Read full review: Dexibell Vivo S7
8. Studiologic Numa Concert
A straightforward but capable stage piano
Price: £1,189 | Piano type: Stage | Keys: 88 hammer-action | Sounds: 12 | Effects: Yes | Dimensions: W 1300mm, H 130mm, D 310mm | Weight: 20kg | Connectivity: L/R audio out, audio input, phones output x 2, USB, Midi In/Out/Thru, 2 x pedal inputs | Power: Mains
Nicely priced, and more compact than much of the competition, the Numa Concert boasts a Fatar hammer-action wood/weighted keyboard that feels great for piano and other onboard sounds. It has pitchbend and mod/assignable wheels for realtime sound performance, and a very simple and intuitive interface with knobs for effect amounts and output EQ. There’s a fairly limited range of sounds onboard, so don’t expect it to cover every sonic base you need, especially when it comes to synth stuff. The Numa Concert Looks pretty unexciting and perhaps doesn’t have the kudos of more well-known models. Don’t let that put you off, though, as this is a stage piano that has plenty to recommend about it, with its portability being a major bonus.

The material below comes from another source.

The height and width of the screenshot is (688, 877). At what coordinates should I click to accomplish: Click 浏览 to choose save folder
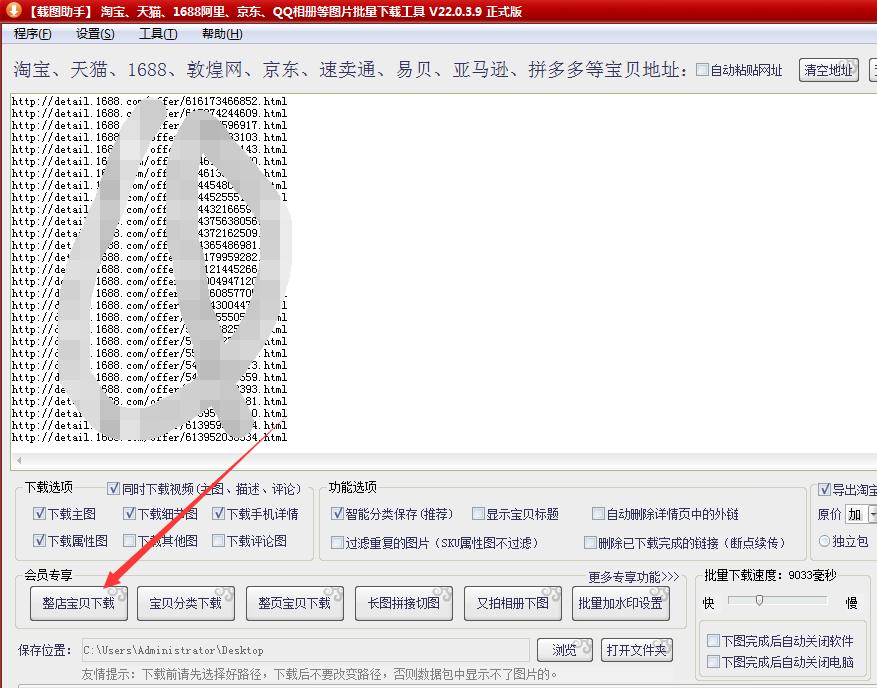[564, 649]
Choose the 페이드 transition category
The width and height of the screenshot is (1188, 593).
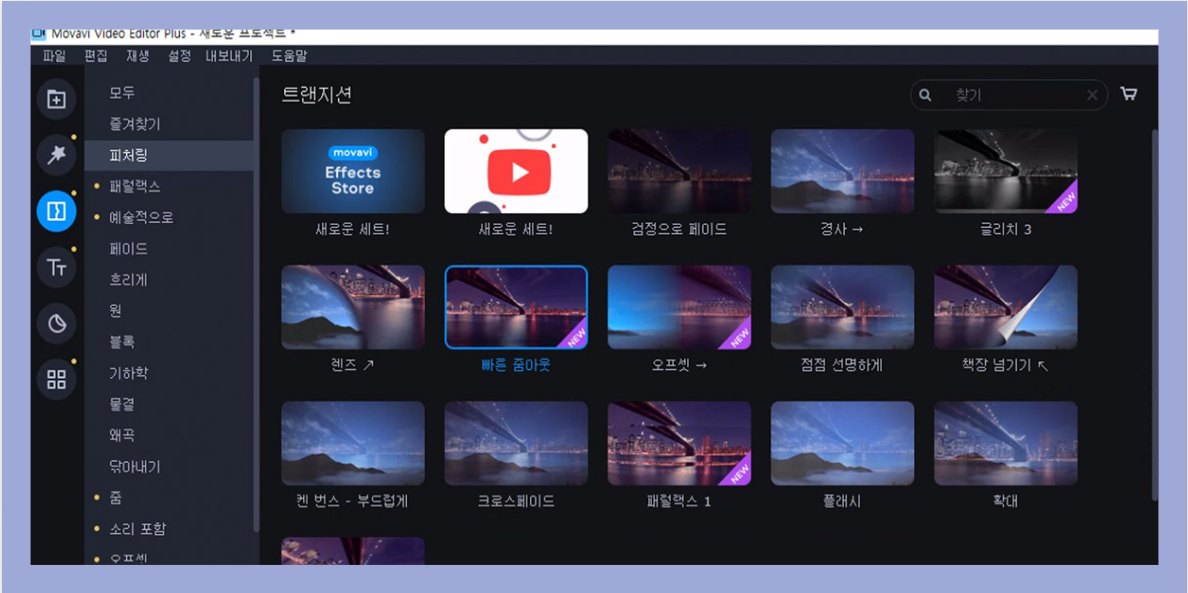128,249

Find out more: Studiologic Numa Concert
9. Yamaha Reface CP
Great electric piano sounds in a tiny package
Price: $399/£249 | Piano type: Stage/home | Keys: 37 mini keys | Sounds: 6 | Effects: Yes | Dimensions: W 530mm, H 60mm, D 175mm | Weight: 1.9kg | Connectivity: Phones, Aux In, L/R outputs, USB to host, Midi In/Out, sustain pedal input | Power: Mains/batteries
The Reface CP is the perfect machine for the travelling/international/gigging piano player. It fits easily into overhead lockers on planes and can be paired with a hired weighted controller if you need to perform live. There are some very authentic modelled/sampled electric pianos and Clavinet sounds, plus great vintage-style effects. Make sure you find the hidden acoustic piano sound, too! The Reface CP really needs to be paired with a weighted MIDI controller to get the most from it, due to the unweighted and short-scale mini-key keyboard. It doesn’t contain any synth sounds, so it’s limited to piano sounds only. The built-in speakers are a bonus, but they do have limited output. We like the Reface CP: it probably won’t be your only piano, but its sounds are certainly bigger than its looks might lead you to believe.

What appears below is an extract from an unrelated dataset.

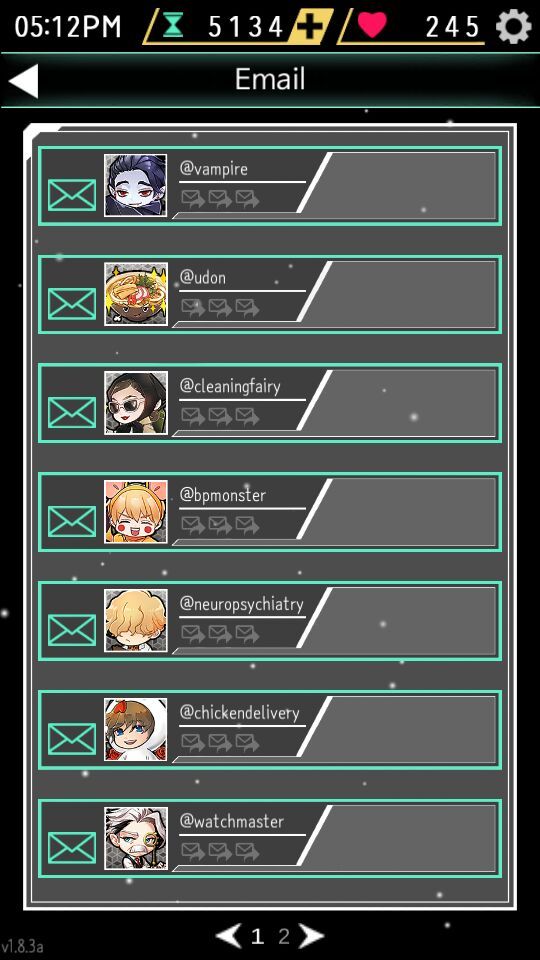Viewport: 540px width, 960px height.
Task: Open the @bpmonster email entry
Action: click(x=270, y=512)
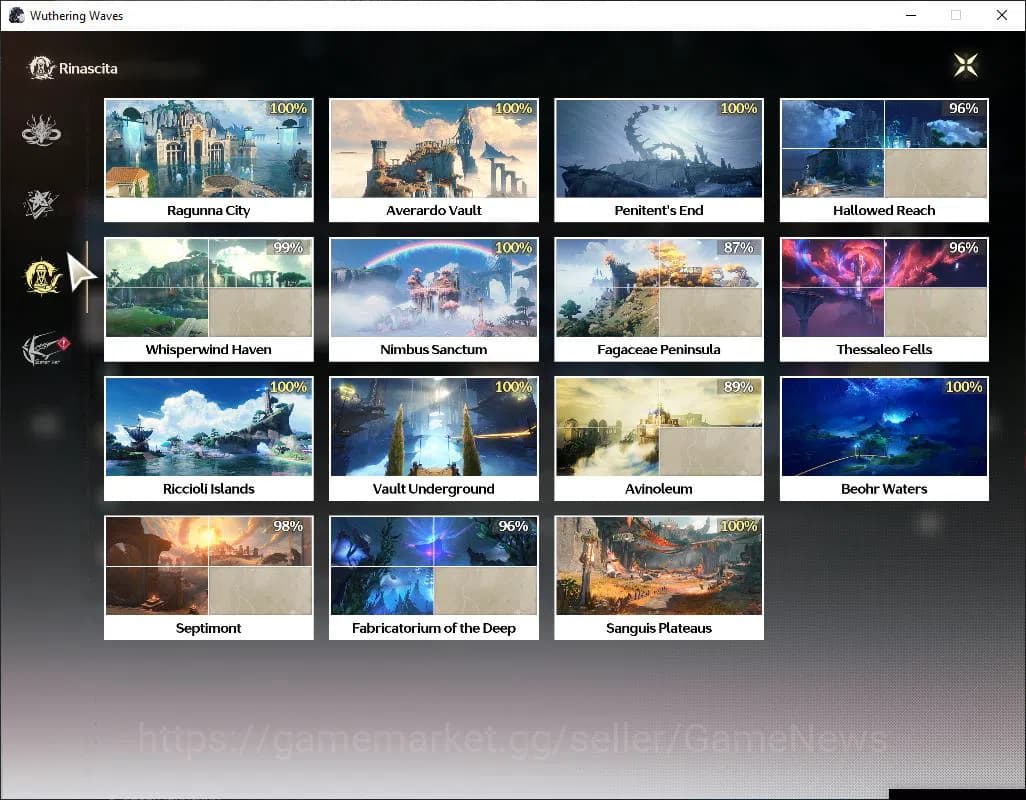
Task: Maximize the Wuthering Waves window
Action: tap(956, 15)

Read full review: Yamaha Reface CP
10. Casio Privia PX-760
Price: £499 | Piano type: Home | Keys: 88 hammer-action | Sounds: 18 | Effects: Yes | Dimensions: W 1357mm, H 833mm, D 299mm | Weight: 31.5kg | Connectivity: Phones, USB | Power: Mains
If you're looking for the best cheap piano, this could be the model for you. The Privia PX-760 features a triple-sensor graduated hammer-action which gives nuanced control over the onboard sounds. The PX-760 features hammer and damper resonance and has three foot pedals like an acoustic piano: damper, soft and sustain. It also features half damper pedalling, and the piano sounds and feels surprisingly good considering the low price. The number of onboard sounds is quite limited (no synth leads), and the distinctive looks won’t appeal to everyone. There are no audio outputs (only two headphones ports), and no standard MIDI outputs for connecting to other keyboards/modules (although MIDI can be sent and received via a computer over USB). At this price, though, these are minor quibbles.